Only the lines from the first line of the data through the line containing "About Us (449, 18)" belong in the answer, transcribed exactly; pictures do not.

Collected data entries
:::

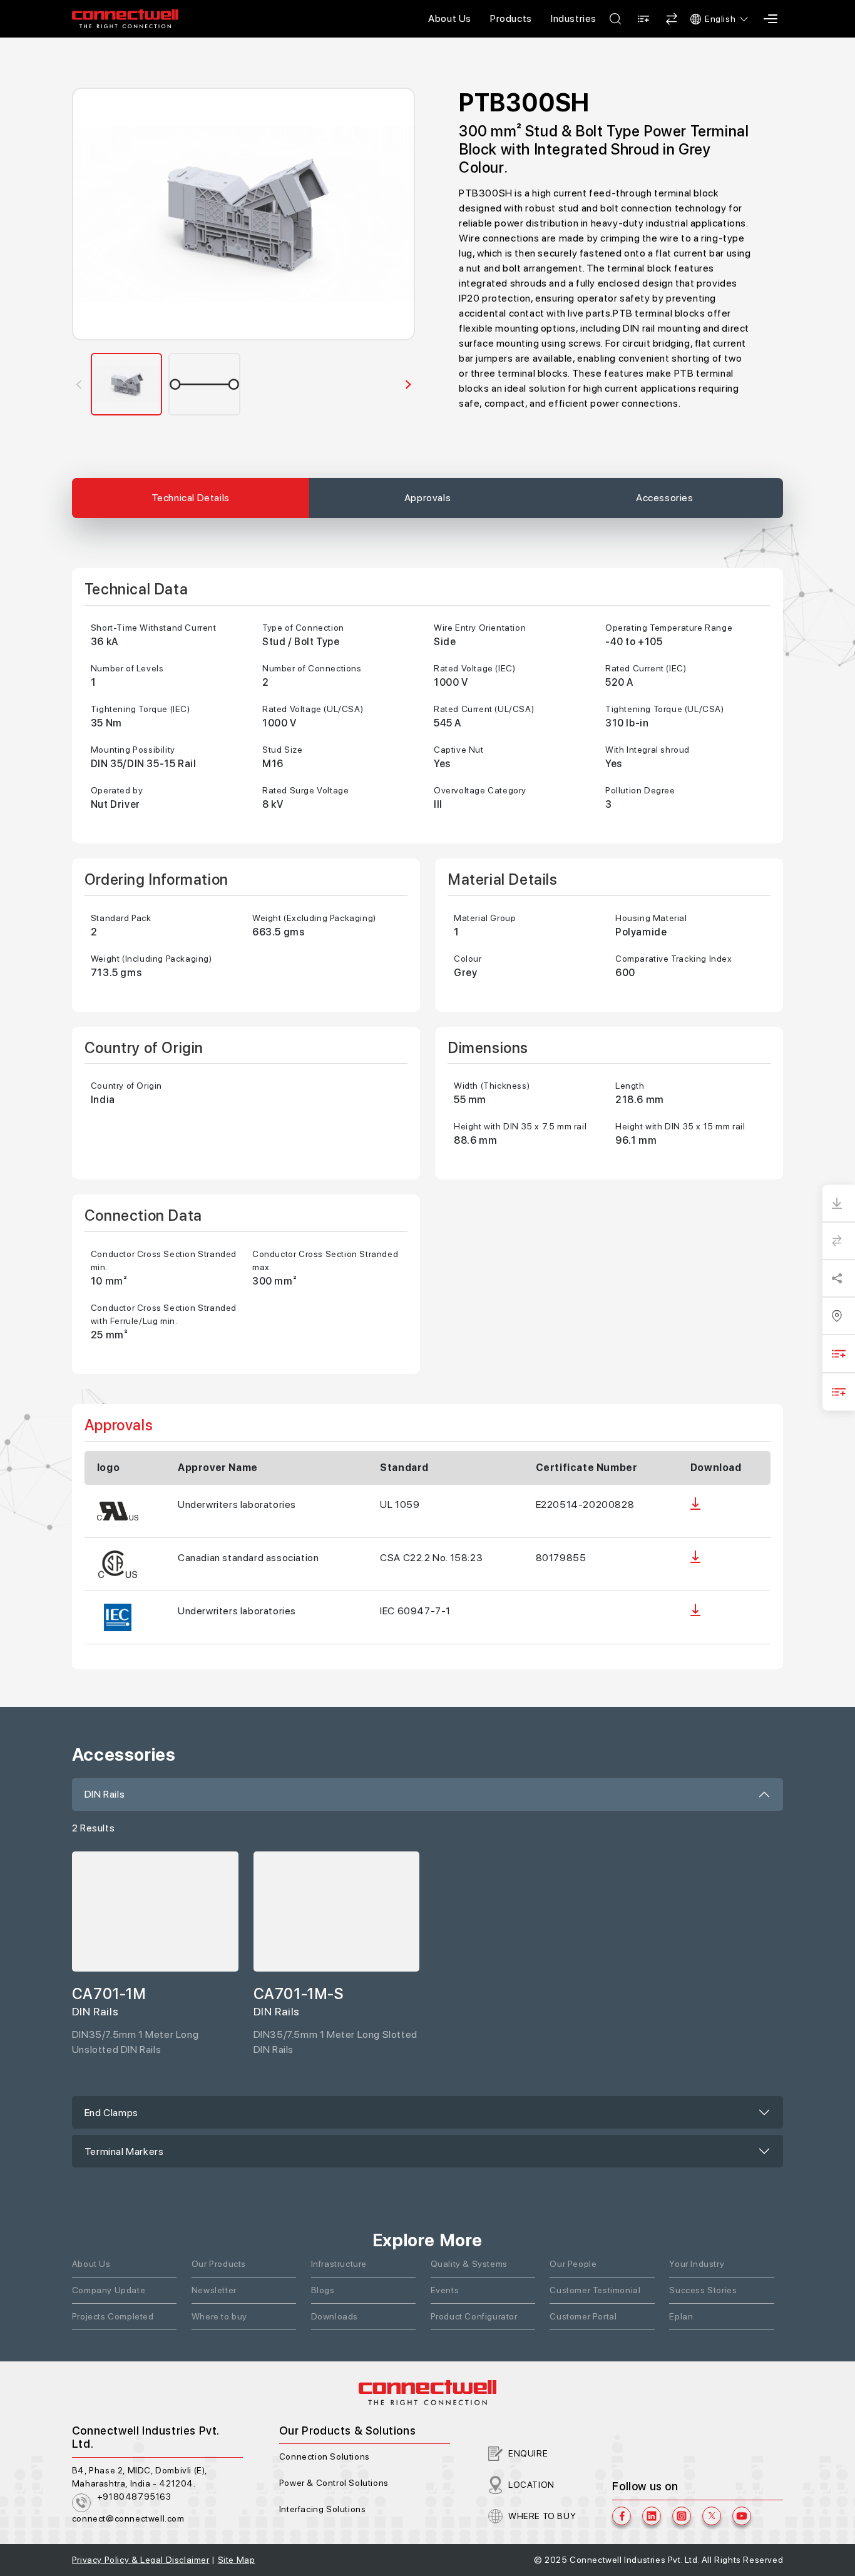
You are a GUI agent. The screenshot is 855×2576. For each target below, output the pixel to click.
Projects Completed (113, 2316)
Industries (573, 18)
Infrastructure (339, 2264)
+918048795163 (134, 2497)
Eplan (681, 2316)
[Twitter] (711, 2516)
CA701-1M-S (298, 1994)
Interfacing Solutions (322, 2509)
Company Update (108, 2290)
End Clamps (111, 2113)
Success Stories (703, 2290)
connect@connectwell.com (128, 2518)
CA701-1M (109, 1994)
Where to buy (219, 2316)
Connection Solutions (324, 2456)
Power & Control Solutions (334, 2483)
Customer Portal (583, 2316)
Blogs (323, 2290)
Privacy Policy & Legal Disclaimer (141, 2560)
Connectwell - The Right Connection (125, 18)
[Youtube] (741, 2516)
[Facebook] (621, 2516)
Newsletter (214, 2290)
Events (445, 2290)
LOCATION (531, 2485)
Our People (573, 2264)
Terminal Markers (124, 2151)
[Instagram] (681, 2516)
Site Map (236, 2560)
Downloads (334, 2316)
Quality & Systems (469, 2264)
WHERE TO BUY (542, 2516)
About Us (449, 18)
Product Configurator (474, 2316)
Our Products (219, 2264)
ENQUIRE (528, 2453)
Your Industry (696, 2264)
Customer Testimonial (595, 2290)
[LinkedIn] (651, 2516)
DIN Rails (104, 1794)
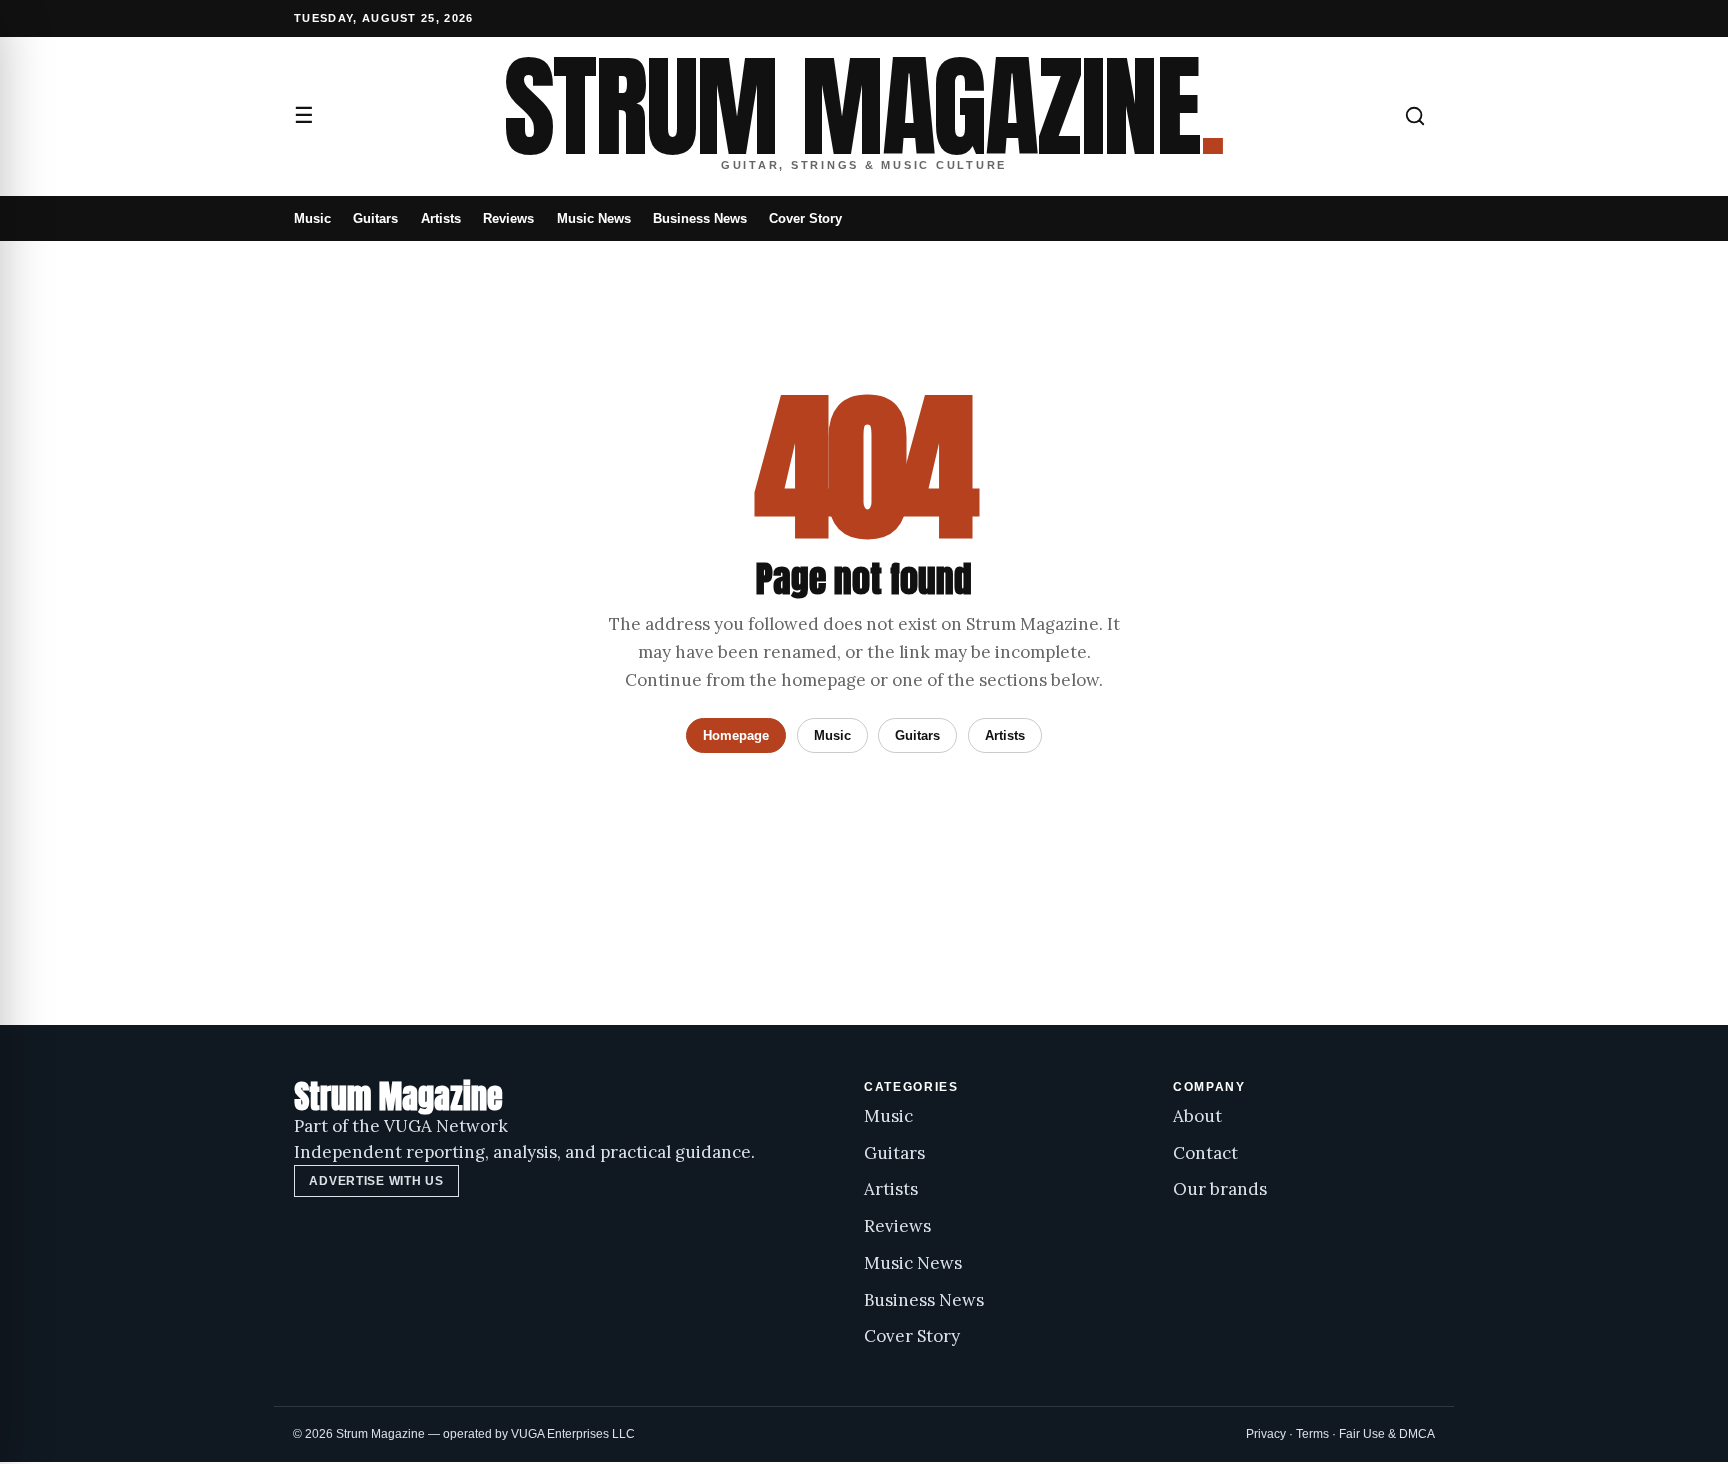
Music (312, 218)
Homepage (736, 735)
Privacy (1266, 1434)
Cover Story (805, 218)
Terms (1312, 1434)
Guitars (375, 218)
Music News (594, 218)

:::

### Answer box
You are a GUI agent. The screenshot is 855×2576. For each target below, output the pixel to click.
Projects Completed (113, 2316)
Industries (573, 18)
Infrastructure (339, 2264)
+918048795163 (134, 2497)
Eplan (681, 2316)
[Twitter] (711, 2516)
CA701-1M-S (298, 1994)
Interfacing Solutions (322, 2509)
Company Update (108, 2290)
End Clamps (111, 2113)
Success Stories (703, 2290)
connect@connectwell.com (128, 2518)
CA701-1M (109, 1994)
Where to buy (219, 2316)
Connection Solutions (324, 2456)
Power & Control Solutions (334, 2483)
Customer Portal (583, 2316)
Blogs (323, 2290)
Privacy Policy & Legal Disclaimer (141, 2560)
Connectwell - The Right Connection (125, 18)
[Youtube] (741, 2516)
[Facebook] (621, 2516)
Newsletter (214, 2290)
Events (445, 2290)
LOCATION (531, 2485)
Our People (573, 2264)
Terminal Markers (124, 2151)
[Instagram] (681, 2516)
Site Map (236, 2560)
Downloads (334, 2316)
Quality & Systems (469, 2264)
WHERE TO BUY (542, 2516)
About Us (449, 18)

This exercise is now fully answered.